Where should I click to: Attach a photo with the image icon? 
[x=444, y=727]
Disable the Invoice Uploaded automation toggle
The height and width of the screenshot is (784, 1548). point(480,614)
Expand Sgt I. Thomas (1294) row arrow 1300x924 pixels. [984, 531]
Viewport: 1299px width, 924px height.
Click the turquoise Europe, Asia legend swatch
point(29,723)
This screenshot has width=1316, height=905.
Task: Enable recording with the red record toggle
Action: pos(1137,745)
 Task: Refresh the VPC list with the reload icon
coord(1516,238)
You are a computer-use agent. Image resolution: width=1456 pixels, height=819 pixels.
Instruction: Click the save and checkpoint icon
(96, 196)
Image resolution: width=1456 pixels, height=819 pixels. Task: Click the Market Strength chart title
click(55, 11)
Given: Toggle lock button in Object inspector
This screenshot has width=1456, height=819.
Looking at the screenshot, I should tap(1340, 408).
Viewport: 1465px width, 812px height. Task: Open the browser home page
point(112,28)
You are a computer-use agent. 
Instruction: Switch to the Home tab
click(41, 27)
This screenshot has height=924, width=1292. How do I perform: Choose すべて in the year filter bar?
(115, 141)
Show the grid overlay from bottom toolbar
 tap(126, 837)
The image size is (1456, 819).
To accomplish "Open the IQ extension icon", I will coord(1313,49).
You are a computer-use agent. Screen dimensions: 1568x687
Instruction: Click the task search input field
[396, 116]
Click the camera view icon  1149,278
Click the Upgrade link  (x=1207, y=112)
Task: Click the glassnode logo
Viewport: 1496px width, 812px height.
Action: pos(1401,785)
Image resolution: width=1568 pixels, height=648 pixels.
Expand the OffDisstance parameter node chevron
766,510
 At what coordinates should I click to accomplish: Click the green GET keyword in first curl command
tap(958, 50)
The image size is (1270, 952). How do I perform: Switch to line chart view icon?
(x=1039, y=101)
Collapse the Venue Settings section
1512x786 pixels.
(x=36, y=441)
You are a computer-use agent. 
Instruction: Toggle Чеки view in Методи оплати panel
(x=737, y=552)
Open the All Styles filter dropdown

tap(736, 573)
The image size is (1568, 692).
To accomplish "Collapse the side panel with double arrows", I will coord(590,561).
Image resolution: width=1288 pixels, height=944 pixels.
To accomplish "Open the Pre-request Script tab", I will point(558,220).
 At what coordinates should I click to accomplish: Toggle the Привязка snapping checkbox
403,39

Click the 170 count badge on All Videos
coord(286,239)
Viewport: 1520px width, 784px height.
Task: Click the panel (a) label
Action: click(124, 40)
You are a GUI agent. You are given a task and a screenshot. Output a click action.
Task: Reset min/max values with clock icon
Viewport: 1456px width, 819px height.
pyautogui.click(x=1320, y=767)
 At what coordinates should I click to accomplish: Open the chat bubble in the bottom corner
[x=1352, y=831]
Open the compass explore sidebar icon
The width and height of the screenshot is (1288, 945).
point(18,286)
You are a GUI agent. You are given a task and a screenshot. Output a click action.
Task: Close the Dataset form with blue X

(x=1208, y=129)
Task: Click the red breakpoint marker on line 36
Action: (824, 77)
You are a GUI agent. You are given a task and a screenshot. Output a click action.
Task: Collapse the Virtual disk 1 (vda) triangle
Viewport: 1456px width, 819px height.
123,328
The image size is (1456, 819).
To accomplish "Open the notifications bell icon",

^^^^^^^^

Go through the records above and set each one down exactly, please.

#### [Response area]
Where should I click to: Attach a photo with the image icon? 
[x=444, y=727]
Disable the Invoice Uploaded automation toggle
The height and width of the screenshot is (784, 1548). point(480,614)
Expand Sgt I. Thomas (1294) row arrow 1300x924 pixels. [984, 531]
Viewport: 1299px width, 924px height.
Click the turquoise Europe, Asia legend swatch
point(29,723)
This screenshot has width=1316, height=905.
Task: Enable recording with the red record toggle
Action: pos(1137,745)
 Task: Refresh the VPC list with the reload icon
coord(1516,238)
You are a computer-use agent. Image resolution: width=1456 pixels, height=819 pixels.
Instruction: Click the save and checkpoint icon
(96, 196)
Image resolution: width=1456 pixels, height=819 pixels. Task: Click the Market Strength chart title
click(55, 11)
Given: Toggle lock button in Object inspector
This screenshot has width=1456, height=819.
Looking at the screenshot, I should tap(1340, 408).
Viewport: 1465px width, 812px height. Task: Open the browser home page
point(112,28)
You are a computer-use agent. 
Instruction: Switch to the Home tab
click(41, 27)
This screenshot has height=924, width=1292. How do I perform: Choose すべて in the year filter bar?
(115, 141)
Show the grid overlay from bottom toolbar
 tap(126, 837)
The image size is (1456, 819).
To accomplish "Open the IQ extension icon", I will coord(1313,49).
You are a computer-use agent. Screen dimensions: 1568x687
Instruction: Click the task search input field
[396, 116]
Click the camera view icon  1149,278
Click the Upgrade link  (x=1207, y=112)
Task: Click the glassnode logo
Viewport: 1496px width, 812px height.
Action: pos(1401,785)
Image resolution: width=1568 pixels, height=648 pixels.
Expand the OffDisstance parameter node chevron
766,510
 At what coordinates should I click to accomplish: Click the green GET keyword in first curl command
tap(958, 50)
The image size is (1270, 952). How do I perform: Switch to line chart view icon?
(x=1039, y=101)
Collapse the Venue Settings section
1512x786 pixels.
(x=36, y=441)
You are a computer-use agent. 
Instruction: Toggle Чеки view in Методи оплати panel
(x=737, y=552)
Open the All Styles filter dropdown

tap(736, 573)
The image size is (1568, 692).
To accomplish "Collapse the side panel with double arrows", I will coord(590,561).
Image resolution: width=1288 pixels, height=944 pixels.
To accomplish "Open the Pre-request Script tab", I will point(558,220).
 At what coordinates should I click to accomplish: Toggle the Привязка snapping checkbox
403,39

Click the 170 count badge on All Videos
coord(286,239)
Viewport: 1520px width, 784px height.
Task: Click the panel (a) label
Action: click(124, 40)
You are a GUI agent. You are given a task and a screenshot. Output a click action.
Task: Reset min/max values with clock icon
Viewport: 1456px width, 819px height.
pyautogui.click(x=1320, y=767)
 At what coordinates should I click to accomplish: Open the chat bubble in the bottom corner
[x=1352, y=831]
Open the compass explore sidebar icon
The width and height of the screenshot is (1288, 945).
point(18,286)
You are a GUI agent. You are given a task and a screenshot. Output a click action.
Task: Close the Dataset form with blue X

(x=1208, y=129)
Task: Click the red breakpoint marker on line 36
Action: (824, 77)
You are a GUI agent. You are given a task and a screenshot. Output a click action.
Task: Collapse the Virtual disk 1 (vda) triangle
Viewport: 1456px width, 819px height.
123,328
The image size is (1456, 819).
To accomplish "Open the notifications bell icon",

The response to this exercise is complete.